Single by Violent Femmes

from the album Violent Femmes
- B-side: "Good Feeling"
- Released: 1983
- Recorded: July 1982
- Studio: Castle Recording Studios, Lake Geneva, Wisconsin
- Length: 3:03
- Label: Slash
- Songwriters: Gordon Gano, Willie Dixon
- Producer: Mark Van Hecke

Violent Femmes singles chronology
|  | "Gone Daddy Gone" (1983) | "Ugly" (1983) |

Music video
- "Gone Daddy Gone" on YouTube

= Gone Daddy Gone =

"Gone Daddy Gone" is a song written by Gordon Gano and originally recorded by his group Violent Femmes as the first single for their first album, Violent Femmes.

==Lyrics==
The lyrics use a complete verse from Willie Dixon's 1954 song "I Just Want to Make Love to You", originally recorded by Muddy Waters. For this reason, the song is occasionally referred to as "Gone Daddy Gone/I Just Want to Make Love to You", as on Permanent Record: The Very Best of Violent Femmes. It has two xylophone solos.

==Music video==
The band produced a black and white music video in 1983, produced by Steve Martin and Douglass Brian Martin of Martin Industries.

==Reception==
Eric Weisbard in Spin Alternative Record Guide said the "febrile vibes and springy guitar on 'Gone Daddy Gone' — make the record an early document in the coalescing of a new wave of generational angst in the 1980s". Dan Hintz of the Krishmatics said, "The song is a real gem due to the sociopath vocal delivery, the skittering and shuffling drums, the brilliant melody line on the xylophone, the buzzing guitar and bass interplay, the love-is-false lyrics." Shaughnessy Bishop-Stall wrote about the song in his book Ghosted (2010).

==Track listing==

US 7" single
| No. | Title | Length |
|---|---|---|
| 1. | "Gone Daddy Gone" | 3:03 |
| 2. | "Good Feeling" | 3:49 |

UK 7" single
| No. | Title | Length |
|---|---|---|
| 1. | "Gone Daddy Gone" | 3:03 |
| 2. | "Add It Up" | 4:35 |

==Personnel==
- Gordon Gano – guitar, lead vocals
- Brian Ritchie – xylophone, electric bass guitar
- Victor DeLorenzo – snare drum and tranceaphone, Scotch marching bass drum, backing vocals

==Gnarls Barkley version==

A cover version of the song was the third single released in the United States by the American soul duo Gnarls Barkley, and is taken from their first album St.
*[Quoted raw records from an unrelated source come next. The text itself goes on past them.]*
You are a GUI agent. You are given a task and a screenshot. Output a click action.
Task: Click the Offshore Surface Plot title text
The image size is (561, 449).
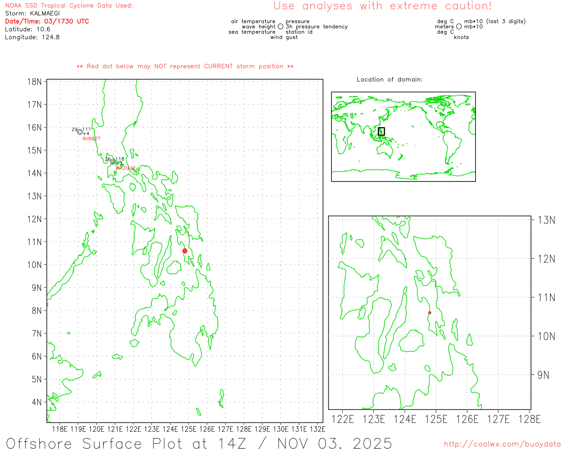click(x=199, y=443)
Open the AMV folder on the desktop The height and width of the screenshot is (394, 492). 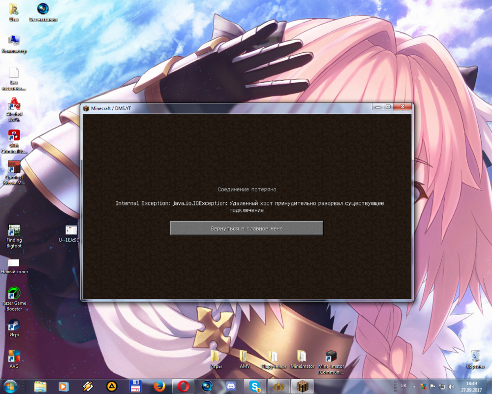245,356
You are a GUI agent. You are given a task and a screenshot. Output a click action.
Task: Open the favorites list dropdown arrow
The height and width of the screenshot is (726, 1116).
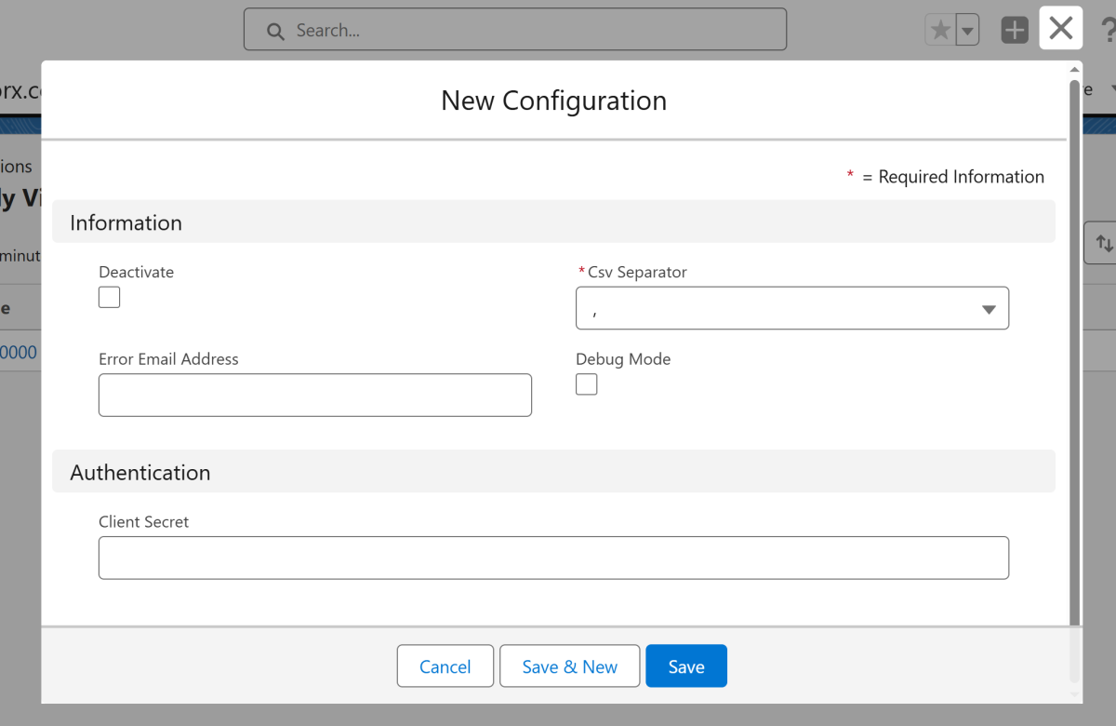[968, 31]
Elsewhere (2006). In the United Kingdom, it was released as a double A-side with "Who Cares?" and reached No. 60 on the UK Singles Chart. An animated music video was also made. The cover version was used in a 2008 commercial for the film Igor, in the TV series Entourage and Chuck, in the 2006 game Tony Hawk's Project 8 and in the 2007 game Forza Motorsport 2.